In every photograph of a person at Walden there are actually at least three people. There is the person visibly in the frame; there is the photographer; and there is Thoreau – that tedious, heroic figure. And I would add to this cast of characters the place itself, Walden, which has its own voice (both imagined and real). I am interested in exploring the relationship between these four personalities, so that even when there is no person in the frame there is still a dialogue.
I am interested in the voices that can be heard, but also those that really can’t (the voice of Walden itself, as part of an ecosystem that ignores its own name; the voice of the people in the frame, what they are truly saying).
What is strange about these various dialogues is that if you can hear anything at all, you can hear only a snippet, and, to me, there is some great poetic frustration in that.
The photograph is a rendering of an instant in time. Because the instant is rendered, there is a great opportunity to explore it. This is kind of like running your hands through a chest of gold coins that turns out to be a hologram (the sense of value lingers). Or like hitting your head against a wall, which is a good description of philosophy, generally speaking.

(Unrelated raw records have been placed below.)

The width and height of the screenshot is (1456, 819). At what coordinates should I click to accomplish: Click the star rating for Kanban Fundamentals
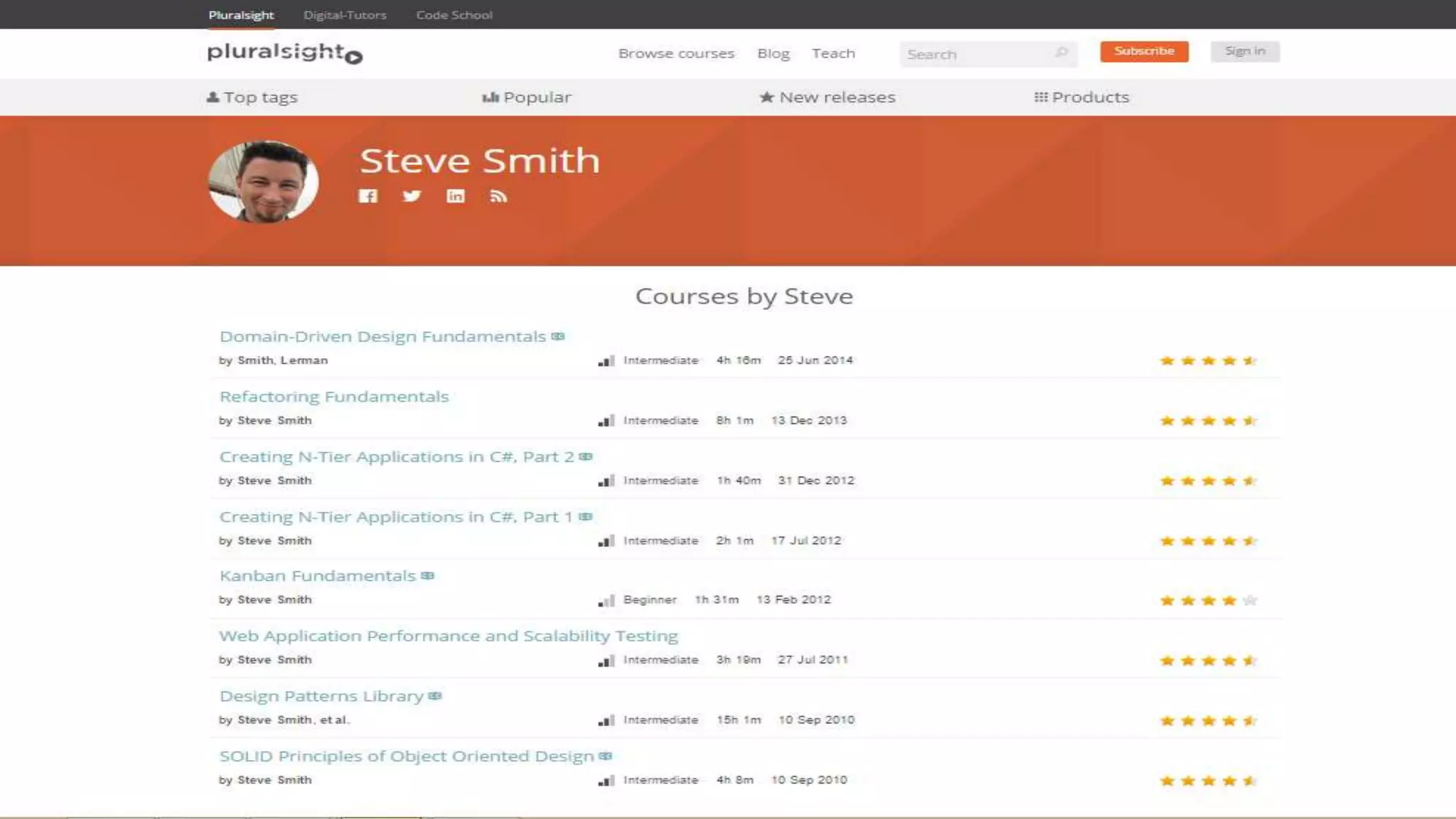[x=1208, y=601]
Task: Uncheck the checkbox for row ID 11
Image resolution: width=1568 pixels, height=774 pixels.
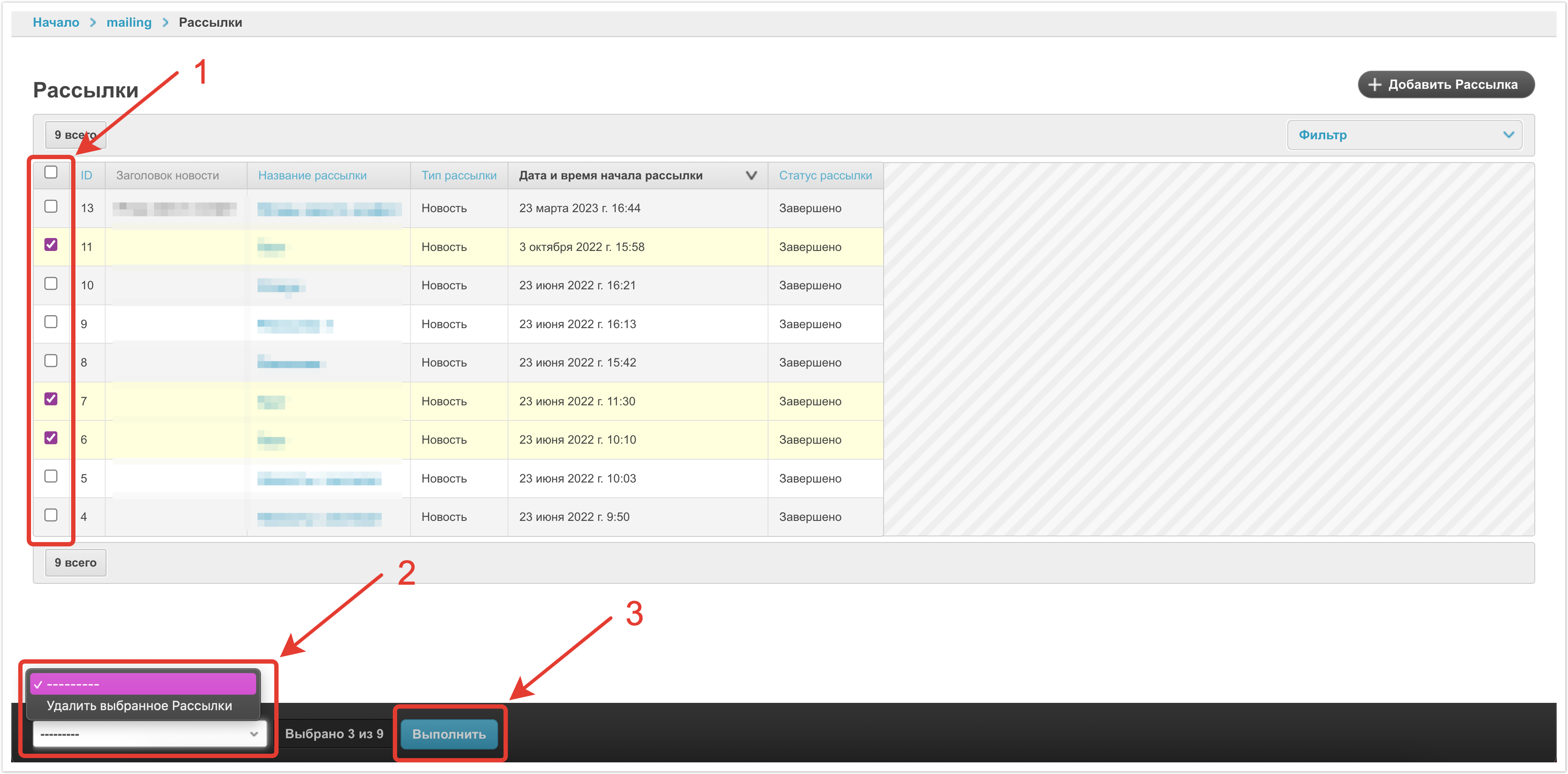Action: click(51, 245)
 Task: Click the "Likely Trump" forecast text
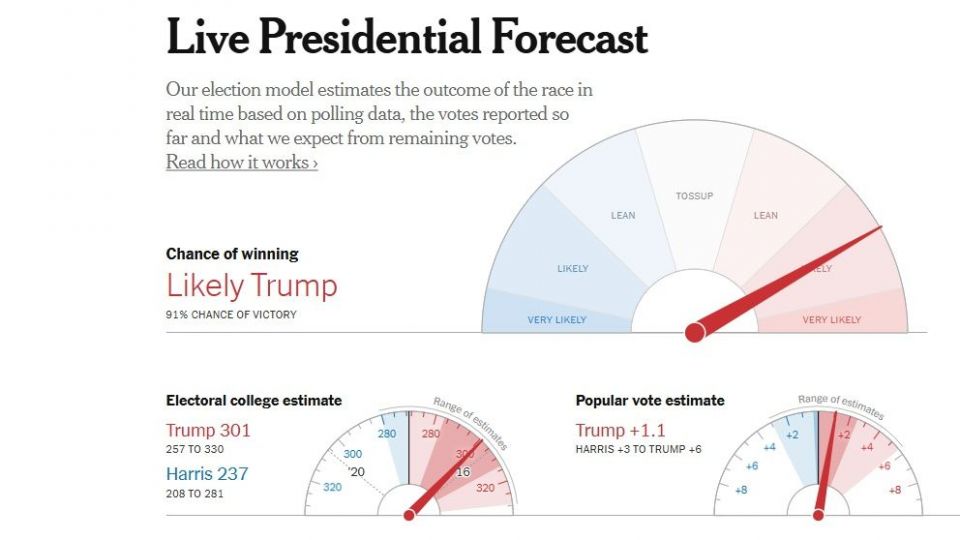point(251,286)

All the available dialogues are important to my sense of this place, but perhaps I am most compelled when there is a person in the frame. Here the dialogue is primarily about that person’s interaction with Walden. It is private and very valuable and there is something intrusive, even violent, about my presence and the act of photographing. I am also struck by how these moments of private dialogue transcend considerations of the historicity of the place. I did not expect that.
The point of using extreme crops is partially to expose the limitations of the photograph – its status as rendering, its nature as surface. Yet, this is not merely an aesthetic exercise. The aim is to articulate both the temporal and spatial distance between the photographer and the person in the frame. I cannot hear what that person is saying, but I want to so badly.
And thus begins, the fifth dialogue. The dialogue of the photograph with the viewer.